Use the return values from functions.

> CLIENT.PY
>
> import socket
> import os
> import sys
> os.system("C:\Python26\ping.vbs")
> host = "localhost"
> port= 23333
> size = 1024
>
> s=socket.socket(socket.AF_INET, socket.SOCK_STREAM)
> s.connect((host,port))
>
> f=open('output.txt','r')
> while 1:
> data = f.readline()

You could print the data here to check that you got something
meaningful from the file....

> if data: s.send(data)

The socket documentation specifically says:
---------------------------------
socket.send(string[, flags])
  Send data to the socket. The socket must be connected to a remote 
socket. The optional flags argument has the same meaning as for recv() 
above. Returns the number of bytes sent. Applications are responsible 
for checking that all data has been sent; if only some of the data was 
transmitted, the application needs to attempt delivery of the 
remaining data.

------------------------------------------
Notice that it tells you how many bytes have been sent, and it
is your responsibility to check and retry if necessary.
I see no check nor any attempt to retry....
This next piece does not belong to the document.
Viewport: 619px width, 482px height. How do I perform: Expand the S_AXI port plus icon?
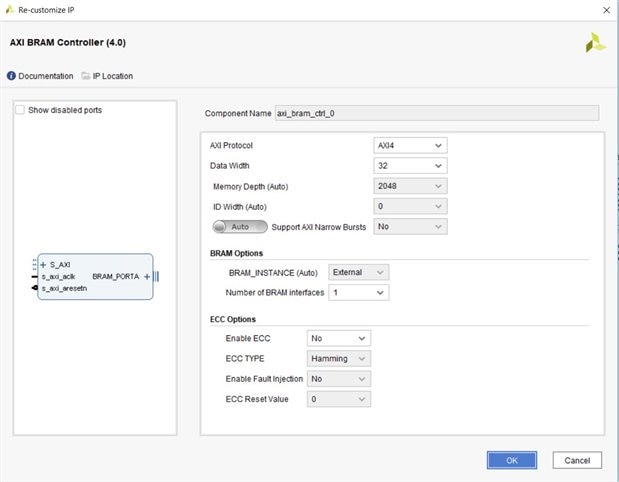tap(43, 265)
That should tell you if the data is leaving the client at least.


> SERVER.PY
> import socket
>
> host = ""
> port = 23333
> size = 1024
> backlog=5
> s=socket.socket(socket.AF_INET, socket.SOCK_STREAM)
>
> s.bind((host,port))
> s.listen(backlog)
>
> while 1:
> client, addr =s.accept()
> data=client.recv(size)
> if data:
> print data
> else:
> print  "client exit"

This implies you should always get something printed, do you?
When you say it sometimes prints the lines and sometimes
not, does it print the exit message instead?

> s.close()

I'm not clear where this line sits since the mail has lost
its indentation. Is it inside the else or at the while level?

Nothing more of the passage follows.